На черном камне у края воды, в синем парео и лифе-бондо цвета ультрамарин, с лазурным цветком в сверкающе-белых локонах, точно окутанная бесцветным сиянием морской пены. Тонкие браслеты на запястьях и лодыжках звенят бубенцами, синими лентами в волосах играет ветер. Она больше не пытается скрыть своей природы: не стоит, парит в паре дюймов над поверхностью камня, и это уже не кажется мне странным.
– Это ведь не твой настоящий облик?
Между нами – добрых сто футов, но я уверен: она слышит меня. И точно в подтверждение – глубоко в сознании рождается ее тихий голос, без звука и слов проникающий в само существо:
«Вода наполняет всякий сосуд, а сосуду можно придать любую форму. Эту – создали вы, потому что вы – это ваши желания».
Наверное, исчерпывающе.
– Кто вы?
«Задай этот вопрос отражению в воде – каким будет ответ? И как узнать, кто и в ком отражается?»
Я качаю головой, пробую ее слова на вкус... Странно, но это не требует уточнений – почему-то я чувствую, что у синеглазой чаровницы нет другого ответа для меня.
– Откуда вы?
«Из теплых морей под синим солнцем по другую сторону пустоты».
– И когда... когда вы пришли?
«Мы были всегда. Ранним утром этого мира, мы привели сюда Отца, чтобы он создал жизнь, как создавал ее всюду и всегда».
– Ваш Отец... Это о нем вы поете свои песни. Ваш Бог? Создатель?
«Поток Жизни, наполняющий потоки миров. Альфа и Омега, Начало и Конец, суть всего сущего».
Она умолкает на мгновение, улыбается мне – в этой улыбке есть что-то теплое, доброе. И в то же время, я ощущаю мощь – нечеловеческую, стихийную мощь, запредельную и недоступную моему пониманию.
«Всякая жизнь – вода, а всякая вода – Океан. Вы знаете эту истину, просто забыли, покинув Отца. Но вы связаны с ним, он в ваших венах, ваших телах, ваших грезах. И однажды, вы вернетесь к нему».

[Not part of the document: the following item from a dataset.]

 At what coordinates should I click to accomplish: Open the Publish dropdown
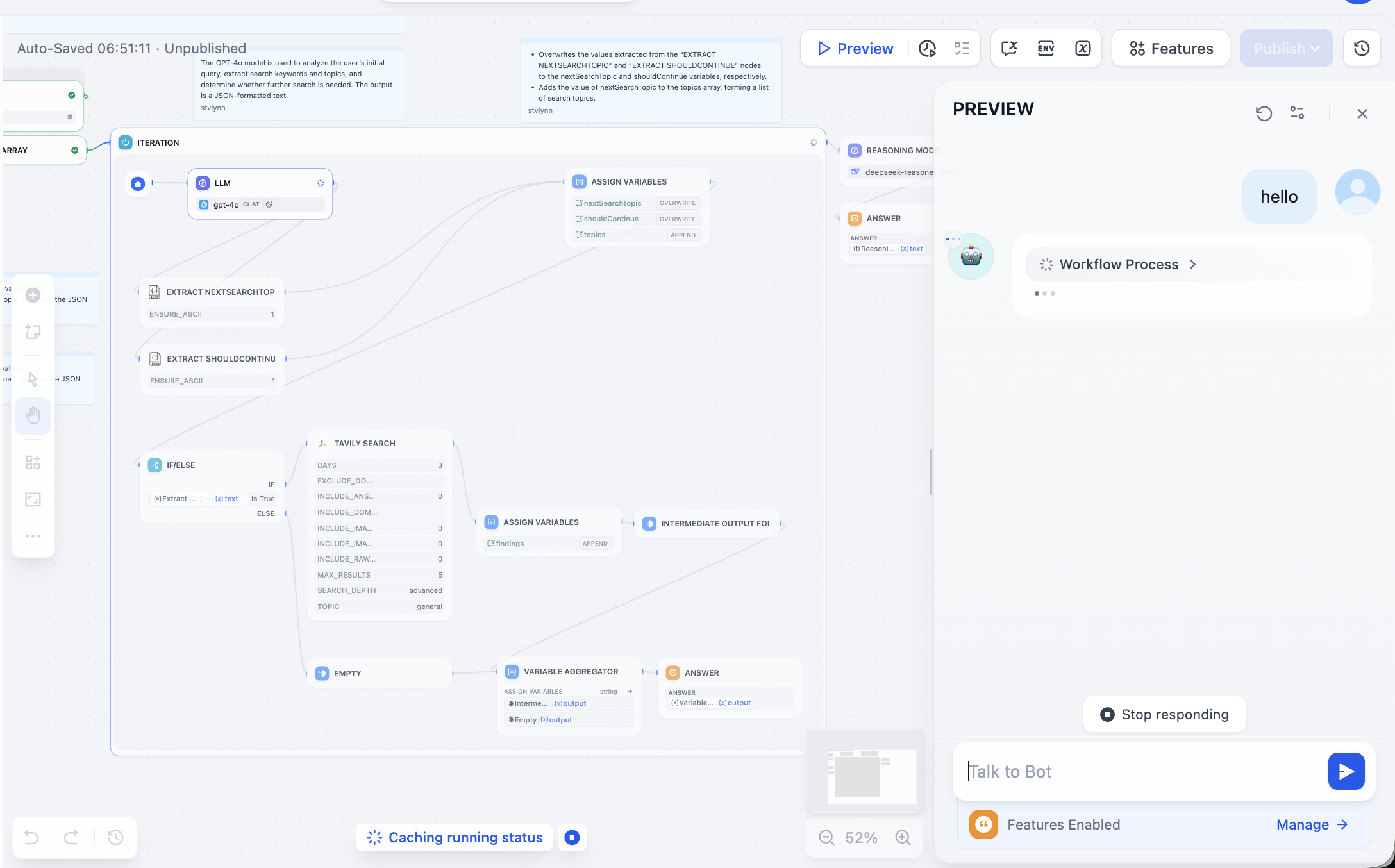(x=1286, y=48)
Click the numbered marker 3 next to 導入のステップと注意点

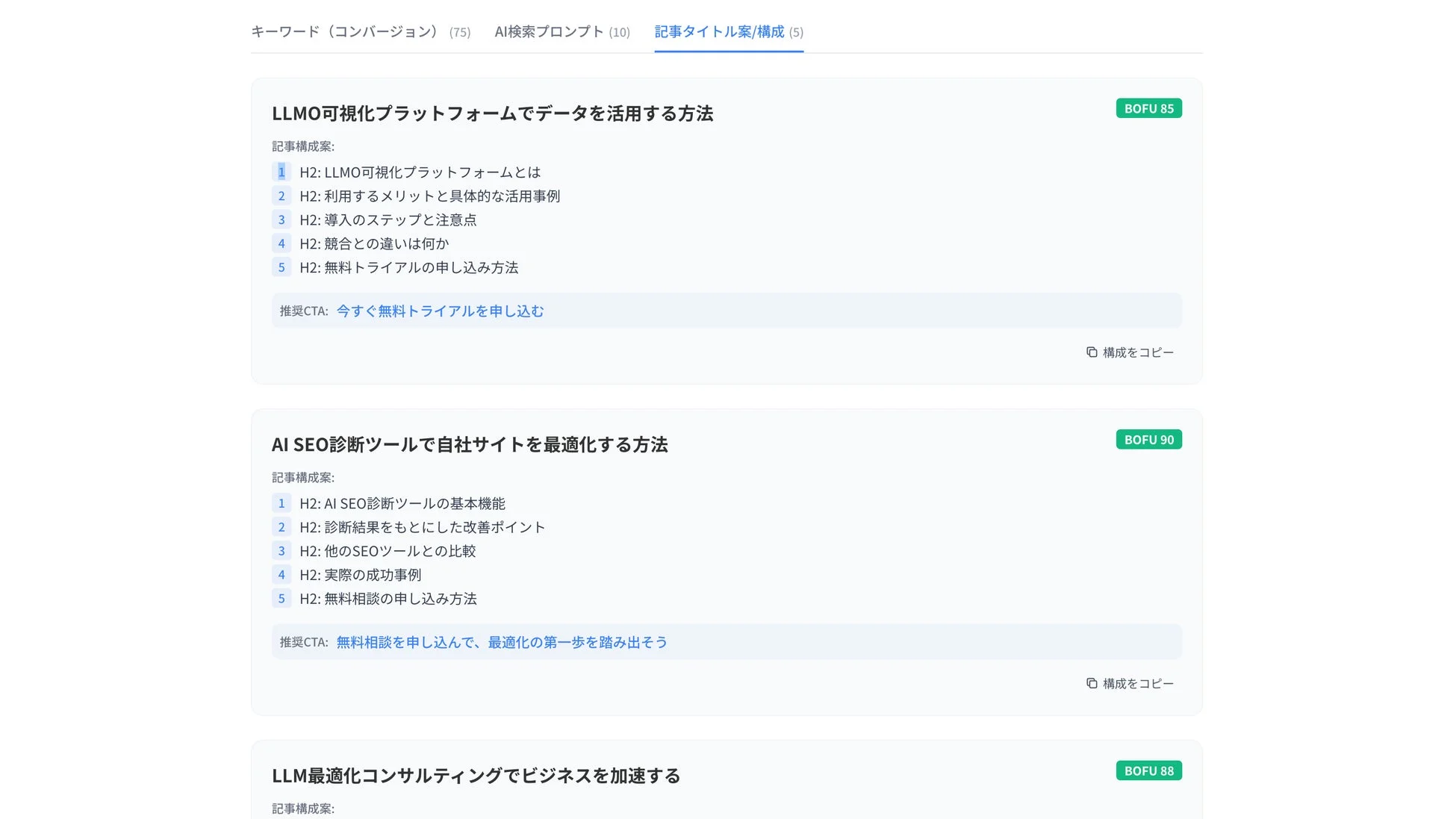tap(281, 219)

– Тринидад – скверное место для Большой волны: вы знали, что мы придем. Это было приглашение или даже ловушка... Для чего?
'Вы слышите Зов, он – часть вас. Вы стоите лицом к Отцу и грезите его волнами. Вы способны понять'.
– Но... почему здесь я? Зачем?
«У нас нет ответа на этот вопрос. Мы лишь можем показать тебе, кто ты есть и кем ты можешь стать».
Она улыбается, поднимает руку к небесам и за ее спиной ударяет волна.
Свелл! Срываюсь с места, хватаю «ган» и бегу вдоль берега, на ходу вспоминая карту течений на споте. Я знаю: синеглазая чаровница уже обратилась в морскую пену – нет смысла оглядываться. Да это и не нужно: не этого ждут от меня, не к этому я стремлюсь. Практически не останавливаясь, цепляю лиш, разбегаюсь, ухожу на воду, проныривая набегающие волны. Что есть сил, выгребаю на лайн-ап – только бы успеть. И точно вторя мыслям, под меня подходит сэт.